Raw records

- - -

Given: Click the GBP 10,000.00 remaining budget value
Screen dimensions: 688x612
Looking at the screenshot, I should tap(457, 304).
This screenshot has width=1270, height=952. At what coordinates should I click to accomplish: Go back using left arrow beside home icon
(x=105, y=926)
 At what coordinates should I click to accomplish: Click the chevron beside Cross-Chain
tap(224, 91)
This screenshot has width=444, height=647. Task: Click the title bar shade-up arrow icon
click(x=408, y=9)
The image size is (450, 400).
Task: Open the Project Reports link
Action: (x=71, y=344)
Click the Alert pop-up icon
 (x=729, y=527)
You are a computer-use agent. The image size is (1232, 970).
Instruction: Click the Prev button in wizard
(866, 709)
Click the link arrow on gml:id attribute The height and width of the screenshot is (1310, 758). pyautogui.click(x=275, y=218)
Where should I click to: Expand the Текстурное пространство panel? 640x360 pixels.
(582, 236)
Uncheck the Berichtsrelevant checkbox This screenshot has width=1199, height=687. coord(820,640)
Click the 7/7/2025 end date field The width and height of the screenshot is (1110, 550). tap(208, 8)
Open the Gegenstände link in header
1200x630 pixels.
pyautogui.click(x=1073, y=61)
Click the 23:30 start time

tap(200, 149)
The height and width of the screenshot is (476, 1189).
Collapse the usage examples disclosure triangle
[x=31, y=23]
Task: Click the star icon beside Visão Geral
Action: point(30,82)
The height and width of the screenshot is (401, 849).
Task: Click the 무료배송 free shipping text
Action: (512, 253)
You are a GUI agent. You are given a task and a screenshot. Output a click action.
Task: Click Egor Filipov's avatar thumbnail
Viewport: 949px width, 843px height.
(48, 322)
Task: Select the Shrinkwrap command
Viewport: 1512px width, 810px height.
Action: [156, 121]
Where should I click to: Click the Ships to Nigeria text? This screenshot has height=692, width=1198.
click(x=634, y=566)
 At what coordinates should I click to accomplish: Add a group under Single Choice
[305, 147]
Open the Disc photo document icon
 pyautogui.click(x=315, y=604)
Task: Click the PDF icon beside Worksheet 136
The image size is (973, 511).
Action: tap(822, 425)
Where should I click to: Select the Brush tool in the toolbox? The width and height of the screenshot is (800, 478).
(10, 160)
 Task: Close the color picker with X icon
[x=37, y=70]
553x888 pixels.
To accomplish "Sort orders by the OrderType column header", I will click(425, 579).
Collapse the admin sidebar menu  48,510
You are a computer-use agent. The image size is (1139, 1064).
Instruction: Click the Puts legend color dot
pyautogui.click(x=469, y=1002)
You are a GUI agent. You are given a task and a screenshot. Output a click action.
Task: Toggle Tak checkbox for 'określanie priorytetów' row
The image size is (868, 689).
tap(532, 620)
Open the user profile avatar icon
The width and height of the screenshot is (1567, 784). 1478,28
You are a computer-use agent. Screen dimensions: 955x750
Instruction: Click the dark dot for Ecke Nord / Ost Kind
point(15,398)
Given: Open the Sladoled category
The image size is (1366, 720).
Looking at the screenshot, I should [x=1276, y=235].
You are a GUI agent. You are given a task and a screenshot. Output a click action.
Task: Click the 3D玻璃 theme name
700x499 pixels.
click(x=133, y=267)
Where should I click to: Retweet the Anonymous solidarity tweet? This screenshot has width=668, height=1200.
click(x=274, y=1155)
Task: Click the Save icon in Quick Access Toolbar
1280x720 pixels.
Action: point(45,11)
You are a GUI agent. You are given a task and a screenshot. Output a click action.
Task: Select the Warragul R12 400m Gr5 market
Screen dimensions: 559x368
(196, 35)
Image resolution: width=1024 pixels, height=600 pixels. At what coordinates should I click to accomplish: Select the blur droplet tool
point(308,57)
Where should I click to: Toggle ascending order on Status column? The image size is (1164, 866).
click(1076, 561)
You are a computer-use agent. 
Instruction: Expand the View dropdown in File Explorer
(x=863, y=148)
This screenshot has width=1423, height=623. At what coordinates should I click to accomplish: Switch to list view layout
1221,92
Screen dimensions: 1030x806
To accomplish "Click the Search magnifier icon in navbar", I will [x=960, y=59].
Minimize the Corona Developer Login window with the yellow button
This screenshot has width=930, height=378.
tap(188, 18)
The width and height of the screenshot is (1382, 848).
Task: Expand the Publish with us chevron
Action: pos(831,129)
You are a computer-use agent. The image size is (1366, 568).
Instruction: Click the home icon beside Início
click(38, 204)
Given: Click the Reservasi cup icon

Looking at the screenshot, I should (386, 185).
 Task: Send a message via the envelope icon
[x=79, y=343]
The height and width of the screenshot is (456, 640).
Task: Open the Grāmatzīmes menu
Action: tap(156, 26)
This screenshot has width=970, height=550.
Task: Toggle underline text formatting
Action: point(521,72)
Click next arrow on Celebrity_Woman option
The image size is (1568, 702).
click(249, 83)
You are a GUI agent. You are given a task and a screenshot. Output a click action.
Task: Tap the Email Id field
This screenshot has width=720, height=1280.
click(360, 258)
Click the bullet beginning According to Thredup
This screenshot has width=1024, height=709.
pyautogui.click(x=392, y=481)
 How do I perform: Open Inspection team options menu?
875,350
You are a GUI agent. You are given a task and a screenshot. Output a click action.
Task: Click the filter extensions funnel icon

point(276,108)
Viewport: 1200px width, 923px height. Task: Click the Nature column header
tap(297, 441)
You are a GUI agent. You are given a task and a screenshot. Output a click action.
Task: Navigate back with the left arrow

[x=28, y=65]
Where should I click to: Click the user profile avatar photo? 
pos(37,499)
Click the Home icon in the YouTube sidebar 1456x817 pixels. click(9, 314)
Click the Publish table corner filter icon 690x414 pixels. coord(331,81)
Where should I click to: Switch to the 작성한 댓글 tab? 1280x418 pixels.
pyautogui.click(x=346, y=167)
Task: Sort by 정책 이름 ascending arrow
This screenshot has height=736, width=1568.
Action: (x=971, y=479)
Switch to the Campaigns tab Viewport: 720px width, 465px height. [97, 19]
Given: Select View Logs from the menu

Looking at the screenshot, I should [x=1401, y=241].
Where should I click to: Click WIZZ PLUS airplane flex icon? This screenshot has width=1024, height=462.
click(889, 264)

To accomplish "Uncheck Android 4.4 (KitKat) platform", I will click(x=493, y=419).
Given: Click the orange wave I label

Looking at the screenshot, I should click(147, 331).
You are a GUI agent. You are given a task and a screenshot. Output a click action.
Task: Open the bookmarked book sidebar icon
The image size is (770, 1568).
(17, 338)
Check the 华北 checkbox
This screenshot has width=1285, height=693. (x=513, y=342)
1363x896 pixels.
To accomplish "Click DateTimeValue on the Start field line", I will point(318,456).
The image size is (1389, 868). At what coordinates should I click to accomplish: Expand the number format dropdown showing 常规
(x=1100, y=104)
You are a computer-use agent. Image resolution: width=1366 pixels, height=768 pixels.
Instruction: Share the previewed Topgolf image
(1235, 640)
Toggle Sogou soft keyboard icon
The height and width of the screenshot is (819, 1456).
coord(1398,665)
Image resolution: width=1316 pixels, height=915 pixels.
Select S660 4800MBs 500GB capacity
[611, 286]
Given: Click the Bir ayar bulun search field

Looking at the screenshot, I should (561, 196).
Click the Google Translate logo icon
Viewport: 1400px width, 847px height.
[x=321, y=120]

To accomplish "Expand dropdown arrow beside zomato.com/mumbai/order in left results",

- - -

What the task asks: Write out the items again, replacing "Prev button" with "Previous button" and changing nothing else.

Worked answer:
Given: Click the GBP 10,000.00 remaining budget value
Screen dimensions: 688x612
Looking at the screenshot, I should tap(457, 304).
This screenshot has width=1270, height=952. At what coordinates should I click to accomplish: Go back using left arrow beside home icon
(x=105, y=926)
 At what coordinates should I click to accomplish: Click the chevron beside Cross-Chain
tap(224, 91)
This screenshot has width=444, height=647. Task: Click the title bar shade-up arrow icon
click(x=408, y=9)
The image size is (450, 400).
Task: Open the Project Reports link
Action: (x=71, y=344)
Click the Alert pop-up icon
 (x=729, y=527)
You are a computer-use agent. The image size is (1232, 970).
Instruction: Click the Previous button in wizard
(866, 709)
Click the link arrow on gml:id attribute The height and width of the screenshot is (1310, 758). pyautogui.click(x=275, y=218)
Where should I click to: Expand the Текстурное пространство panel? 640x360 pixels.
(582, 236)
Uncheck the Berichtsrelevant checkbox This screenshot has width=1199, height=687. coord(820,640)
Click the 7/7/2025 end date field The width and height of the screenshot is (1110, 550). tap(208, 8)
Open the Gegenstände link in header
1200x630 pixels.
pyautogui.click(x=1073, y=61)
Click the 23:30 start time

tap(200, 149)
The height and width of the screenshot is (476, 1189).
Collapse the usage examples disclosure triangle
[x=31, y=23]
Task: Click the star icon beside Visão Geral
Action: point(30,82)
The height and width of the screenshot is (401, 849).
Task: Click the 무료배송 free shipping text
Action: (512, 253)
You are a GUI agent. You are given a task and a screenshot. Output a click action.
Task: Click Egor Filipov's avatar thumbnail
Viewport: 949px width, 843px height.
(48, 322)
Task: Select the Shrinkwrap command
Viewport: 1512px width, 810px height.
Action: [156, 121]
Where should I click to: Click the Ships to Nigeria text? This screenshot has height=692, width=1198.
click(x=634, y=566)
 At what coordinates should I click to accomplish: Add a group under Single Choice
[305, 147]
Open the Disc photo document icon
 pyautogui.click(x=315, y=604)
Task: Click the PDF icon beside Worksheet 136
The image size is (973, 511).
Action: tap(822, 425)
Where should I click to: Select the Brush tool in the toolbox? The width and height of the screenshot is (800, 478).
(10, 160)
 Task: Close the color picker with X icon
[x=37, y=70]
553x888 pixels.
To accomplish "Sort orders by the OrderType column header", I will click(425, 579).
Collapse the admin sidebar menu  48,510
You are a computer-use agent. The image size is (1139, 1064).
Instruction: Click the Puts legend color dot
pyautogui.click(x=469, y=1002)
You are a GUI agent. You are given a task and a screenshot. Output a click action.
Task: Toggle Tak checkbox for 'określanie priorytetów' row
The image size is (868, 689).
tap(532, 620)
Open the user profile avatar icon
The width and height of the screenshot is (1567, 784). 1478,28
You are a computer-use agent. Screen dimensions: 955x750
Instruction: Click the dark dot for Ecke Nord / Ost Kind
point(15,398)
Given: Open the Sladoled category
The image size is (1366, 720).
Looking at the screenshot, I should [x=1276, y=235].
You are a GUI agent. You are given a task and a screenshot. Output a click action.
Task: Click the 3D玻璃 theme name
700x499 pixels.
click(x=133, y=267)
Where should I click to: Retweet the Anonymous solidarity tweet? This screenshot has width=668, height=1200.
click(x=274, y=1155)
Task: Click the Save icon in Quick Access Toolbar
1280x720 pixels.
Action: point(45,11)
You are a GUI agent. You are given a task and a screenshot. Output a click action.
Task: Select the Warragul R12 400m Gr5 market
Screen dimensions: 559x368
(196, 35)
Image resolution: width=1024 pixels, height=600 pixels. At what coordinates should I click to accomplish: Select the blur droplet tool
point(308,57)
Where should I click to: Toggle ascending order on Status column? The image size is (1164, 866).
click(1076, 561)
You are a computer-use agent. 
Instruction: Expand the View dropdown in File Explorer
(x=863, y=148)
This screenshot has width=1423, height=623. At what coordinates should I click to accomplish: Switch to list view layout
1221,92
Screen dimensions: 1030x806
To accomplish "Click the Search magnifier icon in navbar", I will [x=960, y=59].
Minimize the Corona Developer Login window with the yellow button
This screenshot has width=930, height=378.
tap(188, 18)
The width and height of the screenshot is (1382, 848).
Task: Expand the Publish with us chevron
Action: pos(831,129)
You are a computer-use agent. The image size is (1366, 568).
Instruction: Click the home icon beside Início
click(38, 204)
Given: Click the Reservasi cup icon

Looking at the screenshot, I should (386, 185).
 Task: Send a message via the envelope icon
[x=79, y=343]
The height and width of the screenshot is (456, 640).
Task: Open the Grāmatzīmes menu
Action: tap(156, 26)
This screenshot has width=970, height=550.
Task: Toggle underline text formatting
Action: point(521,72)
Click next arrow on Celebrity_Woman option
The image size is (1568, 702).
click(249, 83)
You are a GUI agent. You are given a task and a screenshot. Output a click action.
Task: Tap the Email Id field
This screenshot has width=720, height=1280.
click(360, 258)
Click the bullet beginning According to Thredup
This screenshot has width=1024, height=709.
pyautogui.click(x=392, y=481)
 How do I perform: Open Inspection team options menu?
875,350
You are a GUI agent. You are given a task and a screenshot. Output a click action.
Task: Click the filter extensions funnel icon

point(276,108)
Viewport: 1200px width, 923px height. Task: Click the Nature column header
tap(297, 441)
You are a GUI agent. You are given a task and a screenshot. Output a click action.
Task: Navigate back with the left arrow

[x=28, y=65]
Where should I click to: Click the user profile avatar photo? 
pos(37,499)
Click the Home icon in the YouTube sidebar 1456x817 pixels. click(9, 314)
Click the Publish table corner filter icon 690x414 pixels. coord(331,81)
Where should I click to: Switch to the 작성한 댓글 tab? 1280x418 pixels.
pyautogui.click(x=346, y=167)
Task: Sort by 정책 이름 ascending arrow
This screenshot has height=736, width=1568.
Action: (x=971, y=479)
Switch to the Campaigns tab Viewport: 720px width, 465px height. [97, 19]
Given: Select View Logs from the menu

Looking at the screenshot, I should [x=1401, y=241].
Where should I click to: Click WIZZ PLUS airplane flex icon? This screenshot has width=1024, height=462.
click(889, 264)

To accomplish "Uncheck Android 4.4 (KitKat) platform", I will click(x=493, y=419).
Given: Click the orange wave I label

Looking at the screenshot, I should click(147, 331).
You are a GUI agent. You are given a task and a screenshot. Output a click action.
Task: Open the bookmarked book sidebar icon
The image size is (770, 1568).
(17, 338)
Check the 华北 checkbox
This screenshot has width=1285, height=693. (x=513, y=342)
1363x896 pixels.
To accomplish "Click DateTimeValue on the Start field line", I will point(318,456).
The image size is (1389, 868). At what coordinates should I click to accomplish: Expand the number format dropdown showing 常规
(x=1100, y=104)
You are a computer-use agent. Image resolution: width=1366 pixels, height=768 pixels.
Instruction: Share the previewed Topgolf image
(1235, 640)
Toggle Sogou soft keyboard icon
The height and width of the screenshot is (819, 1456).
coord(1398,665)
Image resolution: width=1316 pixels, height=915 pixels.
Select S660 4800MBs 500GB capacity
[611, 286]
Given: Click the Bir ayar bulun search field

Looking at the screenshot, I should (561, 196).
Click the Google Translate logo icon
Viewport: 1400px width, 847px height.
[x=321, y=120]

To accomplish "Expand dropdown arrow beside zomato.com/mumbai/order in left results",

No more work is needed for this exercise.